## Stated goal
How many lines of the listing below contain the string "arrow"? Reply with the number alone.

## Data in this exercise
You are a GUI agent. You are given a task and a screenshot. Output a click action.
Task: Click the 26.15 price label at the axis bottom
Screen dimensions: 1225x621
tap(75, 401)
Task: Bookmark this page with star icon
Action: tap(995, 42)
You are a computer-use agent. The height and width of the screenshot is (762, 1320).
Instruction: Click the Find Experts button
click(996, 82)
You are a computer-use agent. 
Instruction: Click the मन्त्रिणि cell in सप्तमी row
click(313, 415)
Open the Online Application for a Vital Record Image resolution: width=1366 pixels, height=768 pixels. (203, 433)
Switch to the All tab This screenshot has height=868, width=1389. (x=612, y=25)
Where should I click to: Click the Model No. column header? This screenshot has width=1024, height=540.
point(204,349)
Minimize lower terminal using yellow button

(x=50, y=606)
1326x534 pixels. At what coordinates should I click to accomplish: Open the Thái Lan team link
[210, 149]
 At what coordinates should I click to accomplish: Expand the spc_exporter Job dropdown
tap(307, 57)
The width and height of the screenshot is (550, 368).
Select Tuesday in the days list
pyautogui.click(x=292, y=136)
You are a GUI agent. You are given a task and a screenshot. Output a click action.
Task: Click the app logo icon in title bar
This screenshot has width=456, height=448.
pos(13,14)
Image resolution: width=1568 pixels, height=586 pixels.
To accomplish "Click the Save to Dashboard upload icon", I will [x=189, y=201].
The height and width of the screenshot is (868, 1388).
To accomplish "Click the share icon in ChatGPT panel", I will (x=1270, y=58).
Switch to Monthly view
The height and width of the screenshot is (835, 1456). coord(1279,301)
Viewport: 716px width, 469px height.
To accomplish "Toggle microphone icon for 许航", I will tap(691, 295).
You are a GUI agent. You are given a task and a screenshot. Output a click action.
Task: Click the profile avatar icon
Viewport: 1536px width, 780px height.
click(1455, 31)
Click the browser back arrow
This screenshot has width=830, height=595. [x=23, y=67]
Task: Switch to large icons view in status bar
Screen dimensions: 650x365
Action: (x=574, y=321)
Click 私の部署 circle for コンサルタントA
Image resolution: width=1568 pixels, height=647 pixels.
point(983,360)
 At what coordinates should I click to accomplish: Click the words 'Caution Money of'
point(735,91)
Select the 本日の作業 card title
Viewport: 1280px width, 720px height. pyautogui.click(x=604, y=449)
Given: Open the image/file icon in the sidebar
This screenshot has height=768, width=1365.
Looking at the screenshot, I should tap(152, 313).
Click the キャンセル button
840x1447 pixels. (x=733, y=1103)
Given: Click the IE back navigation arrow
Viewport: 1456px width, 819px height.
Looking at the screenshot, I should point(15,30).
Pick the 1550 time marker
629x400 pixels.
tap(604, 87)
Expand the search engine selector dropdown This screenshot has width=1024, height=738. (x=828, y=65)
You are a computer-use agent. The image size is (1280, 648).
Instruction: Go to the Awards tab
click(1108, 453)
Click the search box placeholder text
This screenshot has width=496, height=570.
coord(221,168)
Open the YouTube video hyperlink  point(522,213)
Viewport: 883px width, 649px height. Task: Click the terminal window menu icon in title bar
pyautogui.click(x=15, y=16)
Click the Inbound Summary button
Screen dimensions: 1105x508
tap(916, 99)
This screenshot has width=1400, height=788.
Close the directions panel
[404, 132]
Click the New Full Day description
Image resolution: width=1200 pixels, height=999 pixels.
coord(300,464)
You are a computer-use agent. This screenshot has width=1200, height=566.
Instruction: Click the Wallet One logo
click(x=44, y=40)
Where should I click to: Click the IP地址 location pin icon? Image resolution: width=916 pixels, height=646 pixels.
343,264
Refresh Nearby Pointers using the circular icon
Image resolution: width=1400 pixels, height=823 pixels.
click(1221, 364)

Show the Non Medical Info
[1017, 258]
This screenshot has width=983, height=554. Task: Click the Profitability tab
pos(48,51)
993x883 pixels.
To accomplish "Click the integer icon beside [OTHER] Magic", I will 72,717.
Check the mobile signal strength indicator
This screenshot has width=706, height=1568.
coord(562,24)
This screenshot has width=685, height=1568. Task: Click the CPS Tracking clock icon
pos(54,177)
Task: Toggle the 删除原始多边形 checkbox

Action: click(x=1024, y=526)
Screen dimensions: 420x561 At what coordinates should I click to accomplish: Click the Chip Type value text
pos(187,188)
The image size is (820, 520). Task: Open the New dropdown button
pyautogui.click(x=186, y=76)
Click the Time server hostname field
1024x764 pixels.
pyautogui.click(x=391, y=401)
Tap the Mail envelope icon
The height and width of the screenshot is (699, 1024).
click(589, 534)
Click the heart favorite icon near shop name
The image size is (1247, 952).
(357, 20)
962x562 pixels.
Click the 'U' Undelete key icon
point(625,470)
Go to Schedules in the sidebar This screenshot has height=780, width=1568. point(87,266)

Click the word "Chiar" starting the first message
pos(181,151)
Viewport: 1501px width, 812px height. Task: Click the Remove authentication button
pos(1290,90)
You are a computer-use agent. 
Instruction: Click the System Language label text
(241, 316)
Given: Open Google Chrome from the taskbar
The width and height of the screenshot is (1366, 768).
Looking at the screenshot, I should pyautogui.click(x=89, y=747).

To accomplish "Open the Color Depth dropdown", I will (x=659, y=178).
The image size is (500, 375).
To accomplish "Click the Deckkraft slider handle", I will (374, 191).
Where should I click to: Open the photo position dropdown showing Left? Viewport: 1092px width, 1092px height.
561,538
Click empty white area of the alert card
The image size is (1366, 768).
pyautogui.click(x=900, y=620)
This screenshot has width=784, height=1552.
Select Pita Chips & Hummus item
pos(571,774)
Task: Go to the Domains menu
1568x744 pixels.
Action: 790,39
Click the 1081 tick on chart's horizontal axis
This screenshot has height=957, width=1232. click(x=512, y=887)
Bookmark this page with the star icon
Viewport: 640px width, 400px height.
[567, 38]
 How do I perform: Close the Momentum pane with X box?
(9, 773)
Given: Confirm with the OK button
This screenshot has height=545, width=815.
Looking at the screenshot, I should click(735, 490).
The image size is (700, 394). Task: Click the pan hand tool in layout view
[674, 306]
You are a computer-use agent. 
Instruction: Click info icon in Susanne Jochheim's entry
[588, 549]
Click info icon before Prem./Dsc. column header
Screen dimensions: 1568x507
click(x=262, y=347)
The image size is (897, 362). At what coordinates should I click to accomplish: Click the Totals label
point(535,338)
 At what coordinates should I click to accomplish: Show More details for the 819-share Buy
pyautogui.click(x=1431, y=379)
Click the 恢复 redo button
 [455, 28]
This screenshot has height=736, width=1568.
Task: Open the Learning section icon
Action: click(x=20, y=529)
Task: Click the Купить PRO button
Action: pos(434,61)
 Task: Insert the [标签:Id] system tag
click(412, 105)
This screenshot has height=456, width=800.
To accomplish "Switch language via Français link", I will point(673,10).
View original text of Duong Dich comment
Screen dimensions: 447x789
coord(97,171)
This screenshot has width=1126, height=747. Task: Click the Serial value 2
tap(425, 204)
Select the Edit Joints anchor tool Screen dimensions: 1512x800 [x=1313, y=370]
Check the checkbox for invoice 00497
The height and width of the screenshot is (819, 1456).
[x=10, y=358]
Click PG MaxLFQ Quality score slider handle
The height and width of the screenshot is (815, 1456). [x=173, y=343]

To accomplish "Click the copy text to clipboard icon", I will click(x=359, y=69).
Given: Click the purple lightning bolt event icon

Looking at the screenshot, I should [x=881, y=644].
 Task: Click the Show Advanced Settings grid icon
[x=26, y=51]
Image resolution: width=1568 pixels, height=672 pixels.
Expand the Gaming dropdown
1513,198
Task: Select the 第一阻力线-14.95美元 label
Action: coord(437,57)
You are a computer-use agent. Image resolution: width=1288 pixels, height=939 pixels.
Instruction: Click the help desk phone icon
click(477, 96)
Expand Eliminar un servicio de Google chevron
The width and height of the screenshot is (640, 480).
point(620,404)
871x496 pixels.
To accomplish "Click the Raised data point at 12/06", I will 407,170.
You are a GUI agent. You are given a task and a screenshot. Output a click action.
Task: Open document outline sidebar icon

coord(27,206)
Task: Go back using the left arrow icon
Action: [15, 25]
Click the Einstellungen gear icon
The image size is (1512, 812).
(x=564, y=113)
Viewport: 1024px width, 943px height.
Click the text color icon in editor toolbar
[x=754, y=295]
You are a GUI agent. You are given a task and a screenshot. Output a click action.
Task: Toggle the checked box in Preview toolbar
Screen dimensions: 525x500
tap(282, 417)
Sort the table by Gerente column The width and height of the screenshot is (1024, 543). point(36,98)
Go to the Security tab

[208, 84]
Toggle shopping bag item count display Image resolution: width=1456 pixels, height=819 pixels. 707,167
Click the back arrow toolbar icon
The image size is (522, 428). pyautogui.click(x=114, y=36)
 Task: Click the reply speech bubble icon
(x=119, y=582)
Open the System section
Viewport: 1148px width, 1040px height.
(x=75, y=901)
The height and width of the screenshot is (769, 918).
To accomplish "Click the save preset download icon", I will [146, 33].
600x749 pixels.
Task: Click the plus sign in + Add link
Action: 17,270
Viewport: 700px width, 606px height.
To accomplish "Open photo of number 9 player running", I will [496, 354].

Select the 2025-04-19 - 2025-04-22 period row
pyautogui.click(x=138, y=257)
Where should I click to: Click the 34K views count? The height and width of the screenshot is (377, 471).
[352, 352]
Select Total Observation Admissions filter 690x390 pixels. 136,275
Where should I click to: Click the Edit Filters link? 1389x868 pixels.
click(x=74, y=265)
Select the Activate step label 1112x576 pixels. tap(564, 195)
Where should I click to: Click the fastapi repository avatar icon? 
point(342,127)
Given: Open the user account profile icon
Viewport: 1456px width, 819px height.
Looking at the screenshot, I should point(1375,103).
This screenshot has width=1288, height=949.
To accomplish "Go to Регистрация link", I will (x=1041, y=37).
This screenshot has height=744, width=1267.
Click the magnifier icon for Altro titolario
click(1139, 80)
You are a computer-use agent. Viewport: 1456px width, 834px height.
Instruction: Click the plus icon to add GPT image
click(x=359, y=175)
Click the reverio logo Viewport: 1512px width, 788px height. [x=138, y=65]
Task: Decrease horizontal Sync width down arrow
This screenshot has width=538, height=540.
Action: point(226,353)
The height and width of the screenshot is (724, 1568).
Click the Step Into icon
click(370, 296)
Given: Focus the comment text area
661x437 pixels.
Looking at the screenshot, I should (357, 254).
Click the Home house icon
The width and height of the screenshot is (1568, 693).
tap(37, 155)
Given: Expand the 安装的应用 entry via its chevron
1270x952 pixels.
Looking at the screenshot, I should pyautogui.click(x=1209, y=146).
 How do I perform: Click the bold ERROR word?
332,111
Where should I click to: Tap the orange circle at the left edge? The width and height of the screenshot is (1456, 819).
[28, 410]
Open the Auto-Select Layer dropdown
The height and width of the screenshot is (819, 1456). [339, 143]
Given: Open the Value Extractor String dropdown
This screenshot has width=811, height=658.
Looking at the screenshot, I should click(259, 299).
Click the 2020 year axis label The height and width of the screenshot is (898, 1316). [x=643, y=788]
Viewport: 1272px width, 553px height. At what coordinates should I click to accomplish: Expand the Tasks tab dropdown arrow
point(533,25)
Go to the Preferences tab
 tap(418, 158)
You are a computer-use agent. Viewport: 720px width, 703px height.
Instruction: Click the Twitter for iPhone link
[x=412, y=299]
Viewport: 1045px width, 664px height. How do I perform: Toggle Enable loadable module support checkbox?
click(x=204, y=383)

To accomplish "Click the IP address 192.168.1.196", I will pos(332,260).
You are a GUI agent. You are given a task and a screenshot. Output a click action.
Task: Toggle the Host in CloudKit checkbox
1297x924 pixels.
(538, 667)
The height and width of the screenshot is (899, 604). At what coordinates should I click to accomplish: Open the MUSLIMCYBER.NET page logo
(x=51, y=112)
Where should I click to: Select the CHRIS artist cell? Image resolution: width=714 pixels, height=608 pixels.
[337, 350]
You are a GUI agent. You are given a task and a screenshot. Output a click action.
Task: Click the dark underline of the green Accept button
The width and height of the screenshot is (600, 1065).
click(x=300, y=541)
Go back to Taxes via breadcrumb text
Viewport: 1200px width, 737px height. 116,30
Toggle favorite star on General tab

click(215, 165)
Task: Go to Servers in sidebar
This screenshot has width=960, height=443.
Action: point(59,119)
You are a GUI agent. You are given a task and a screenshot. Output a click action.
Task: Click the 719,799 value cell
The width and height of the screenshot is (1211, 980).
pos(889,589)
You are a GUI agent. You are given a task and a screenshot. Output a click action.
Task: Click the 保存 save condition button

## Answer
6